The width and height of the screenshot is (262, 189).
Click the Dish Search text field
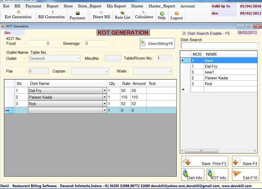click(x=219, y=46)
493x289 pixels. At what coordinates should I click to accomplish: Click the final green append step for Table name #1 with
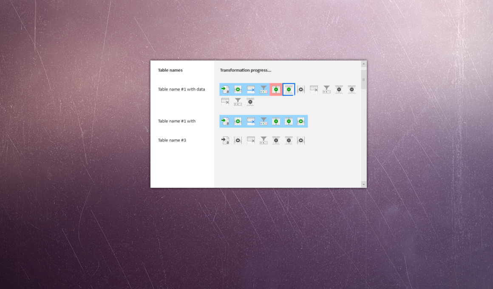point(301,121)
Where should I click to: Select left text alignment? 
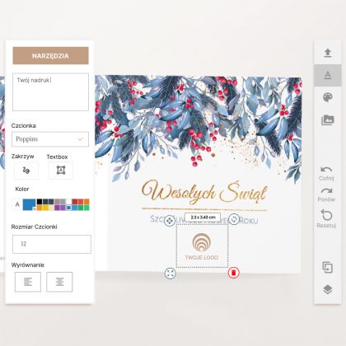click(28, 282)
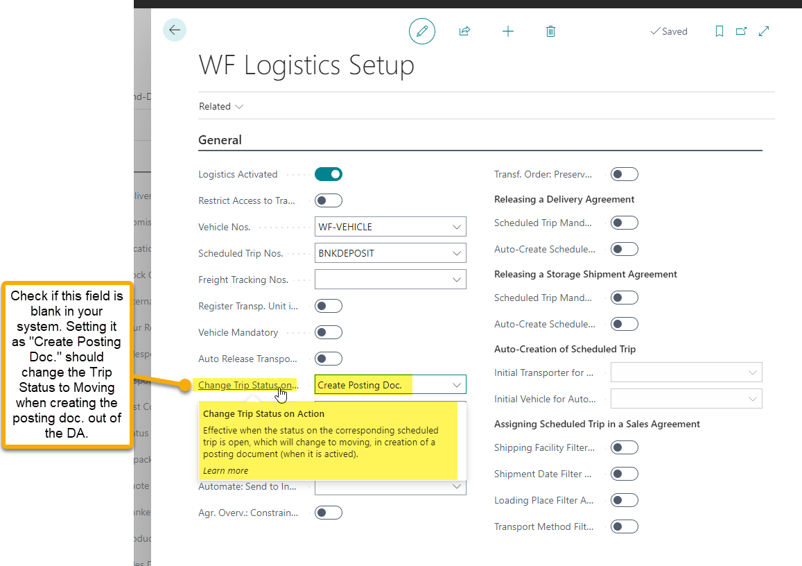Toggle Shipping Facility Filter switch
The image size is (802, 566).
(624, 447)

----

## What the task requires
Restate each line of the material word for word, skipping any picture.

## Response box
The width and height of the screenshot is (262, 189).
Click the Dish Search text field
click(x=219, y=46)
493x289 pixels. At what coordinates should I click to accomplish: Click the final green append step for Table name #1 with
point(301,121)
Where should I click to: Select left text alignment? 
click(28, 282)
Toggle Shipping Facility Filter switch
The image size is (802, 566).
(624, 447)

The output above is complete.